_WORK TO BE COMPLETED:_
Report how many lines of the data below contain the string "pixels". Give only the number.

╭─ MATERIAL SUPPLIED

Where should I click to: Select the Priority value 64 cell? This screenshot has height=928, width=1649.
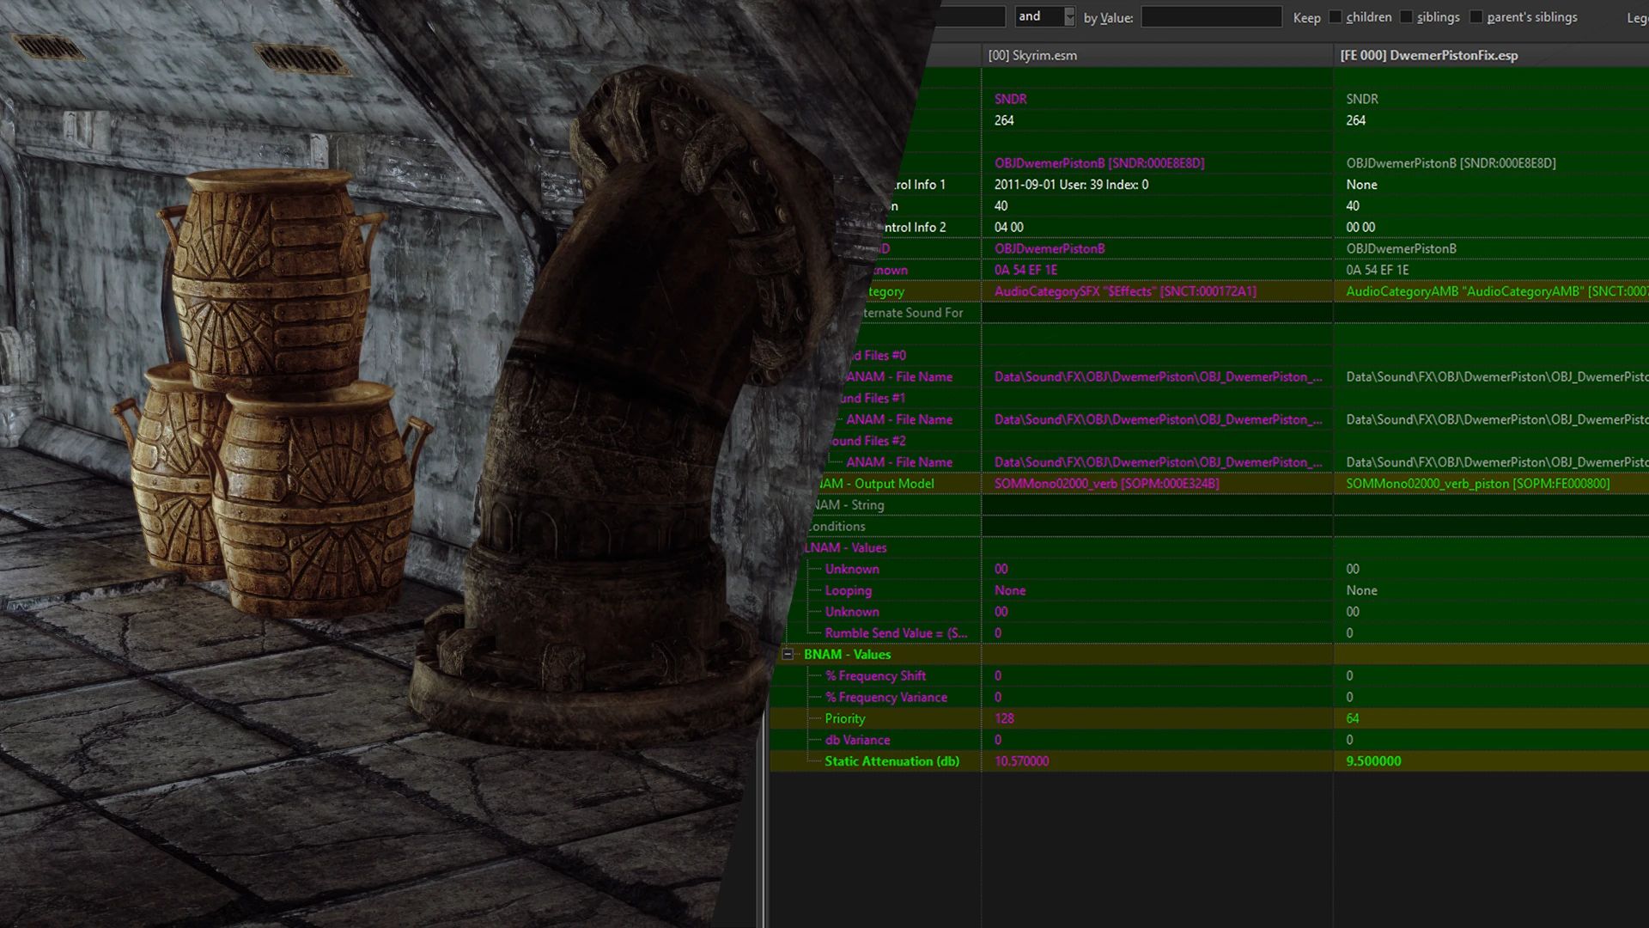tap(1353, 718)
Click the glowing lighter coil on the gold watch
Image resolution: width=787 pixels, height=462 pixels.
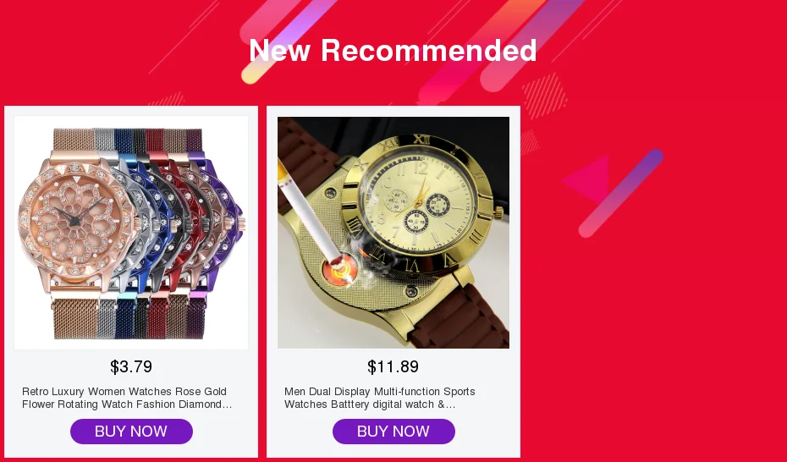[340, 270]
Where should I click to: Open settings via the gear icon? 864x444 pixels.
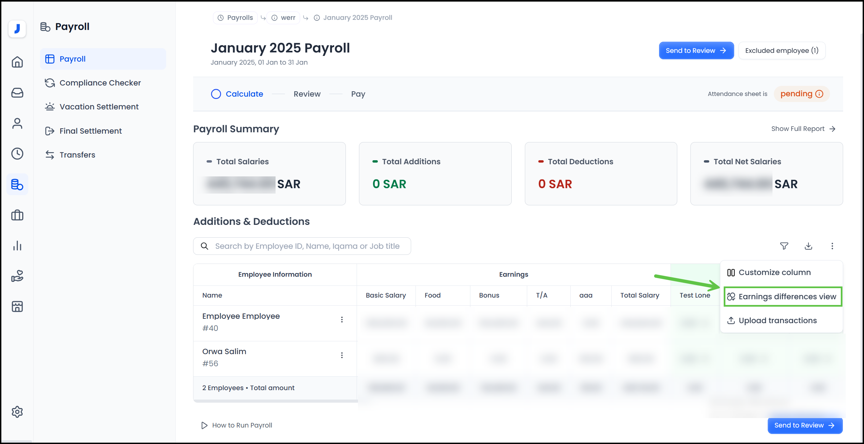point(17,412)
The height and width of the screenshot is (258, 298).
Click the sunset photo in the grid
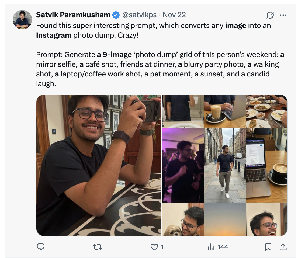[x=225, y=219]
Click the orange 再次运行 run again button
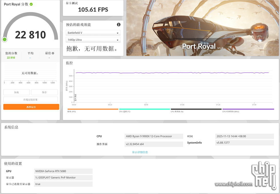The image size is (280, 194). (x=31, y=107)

╰─

_THE RESPONSE:_
2